The new neurologist at another local hospital confirmed the diagnosis, but gave us more hope! There were things that could be done. By the fourth of July we had equipment and supplies! We learned how to work the gear for our son and everything was looking great! The middle of August, I started to notice his latch was weak and he was not eating enough. A swallow study was done and another smack in our faces came. He had lost his swallow and would need a g-tube. My child had his first surgery before he was 6 months old.

We were doing great again, smooth sailing... Winter hit. By that time I had connected with other SMA moms and just like the doctor told me, kids started to pass. In 2013 I believe 100 SMA children lost their lives. The first of December my son coded at home, I got him back and a relative called 911. RVS was the couplet this time... He was intubated in the hospital for 6 weeks. Once again another slap in the face, the doctors came in one morning after several failed extubations. He said " you have two options now, we can take him off the vent and you take him home with morphine, he will pass soundly. Or we can place a tracheostomy and he will remain on the vent."  We chose to place the trach which kept us in the hospital for three more months.

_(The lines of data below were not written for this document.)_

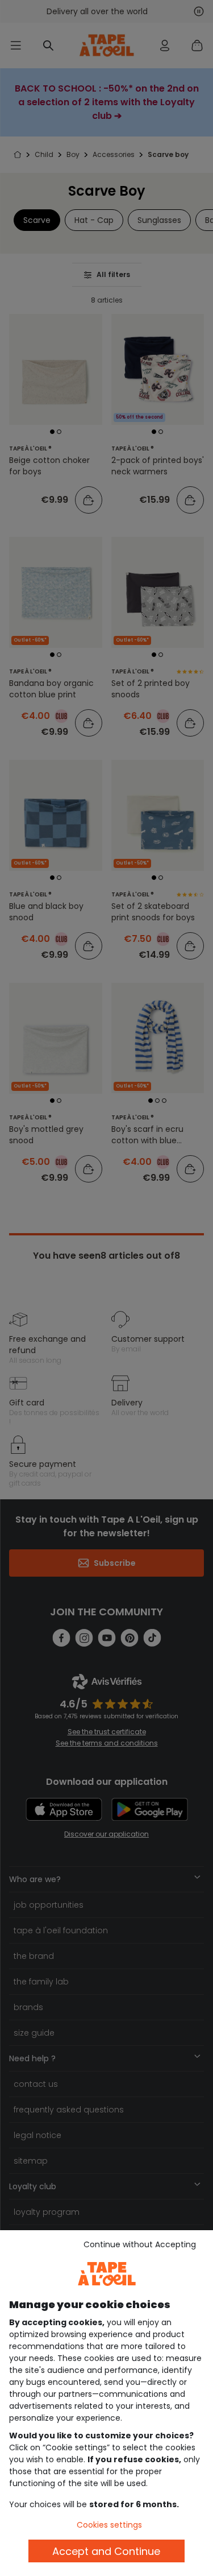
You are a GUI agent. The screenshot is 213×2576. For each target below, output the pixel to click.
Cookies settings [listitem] (109, 2524)
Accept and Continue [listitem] (106, 2551)
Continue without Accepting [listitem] (139, 2244)
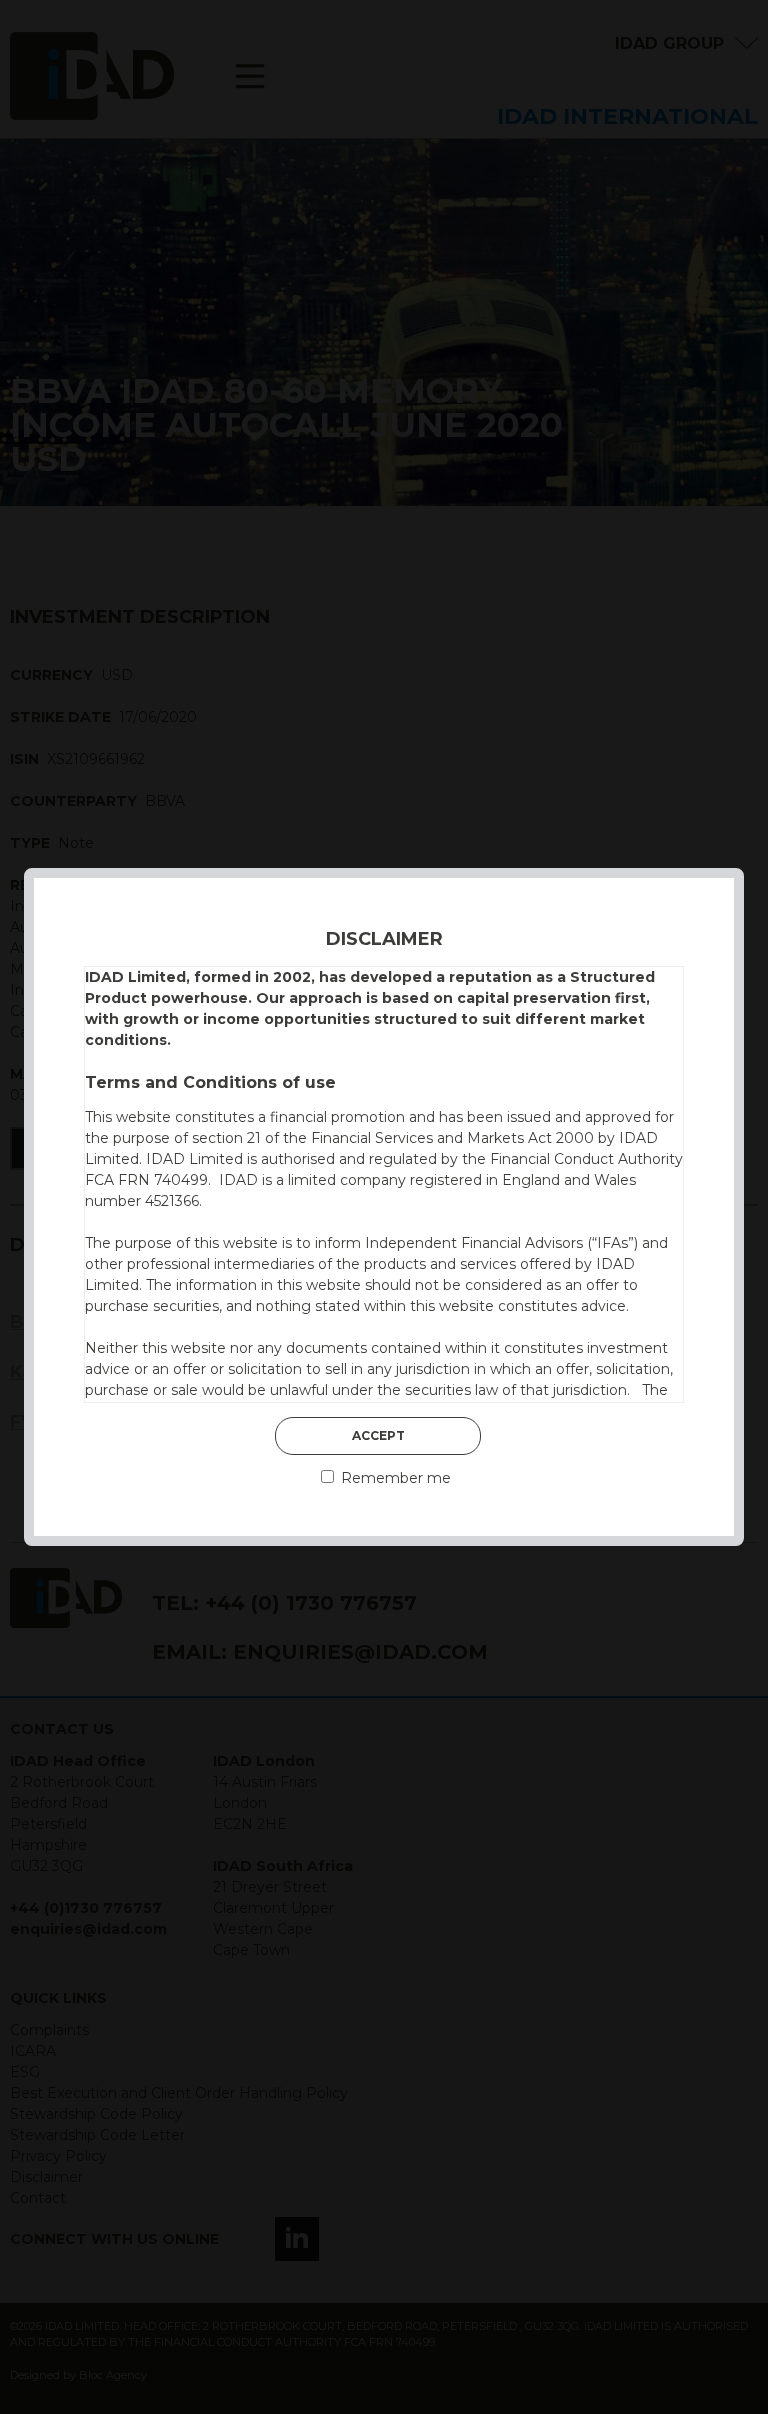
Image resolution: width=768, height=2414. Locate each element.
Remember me (394, 1478)
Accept (378, 1435)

Learning how to care for him and keep him safe, he came home just in time for his first birthday! A milestone we were originally told we would not get to see.

The years have flown by since that eventful time, we have had heartbreak and injury more than I wish to see. I am a young mother, but everything we have faced we have dealt with head on.

June 2015 I received a call no one should have to. My children were fine, home safe with me. My husband on the other hand was not. There had been an accident at work that should have taken his life. Somehow he lived, several surgeries, weeks in the hospital and months of rehab. He came home in a wheelchair, there I was taking care of my three boys. Two of which were now wheelchair dependent. That summer came and went, my husband regained his strength and ability to walk. He left the job that almost took his life and things got back to our normal.

I look back now and my mental health during that three year space was horrid. By the time I was able to grieve my son's disability,  my family was in pain again.

December of 2016 the first FDA approved treatment for SMA was released, which was another fight and struggle. We were on the local news multiple times, state newspapers and the works! I would not stop until my child was able to get this medication. Finally August of 2017 he got his first dose and remained on treatment until June of 2020. In that time period two more treatments got approved and we made the choice last year to switch. By that time I'd been deemed a "veteran mom or OG mom". I knew how things worked and how to stand up for him and myself!

The last eight years have been a whirlwind to say the least. I have learned so much and lost so much as well. My son is doing incredible for his age and where we came from, he's lost most function but goodness that boy sure has his ways of letting you know what he needs and when he's not happy.

SMA has robbed us of so much as a family, we have lost friends, family and loved ones along the way. Not due to death, but the fact they do not wanna see my child. He remains on the vent full time and is bed bound and g-tube dependent. But that hasn't stopped us in giving him his best life!

We love to travel as a family and have been all over the southern states with him including the grand canyon and Vegas, things most adults have not done. But my boys can say at age 11 and 8 that they have, oh the stories they will tell you are remarkable! 

My Motivation and Inspiration

My motivation has always been my children, in the beginning when doctors were telling me this is too hard, you won't be able to do it. I replied, then i'll learn! This is my child and his well being! As long as he's happy we will continue to fight SMA! The last two years I have become more active in the SMA community, working with my state government and legislation to pass newborn screening for SMA. Which I can proudly say as of March 2021 every baby born in Oklahoma is being screened. My goal is to continue my awareness for SMA in hopes no parent has to go through what we did in the beginning.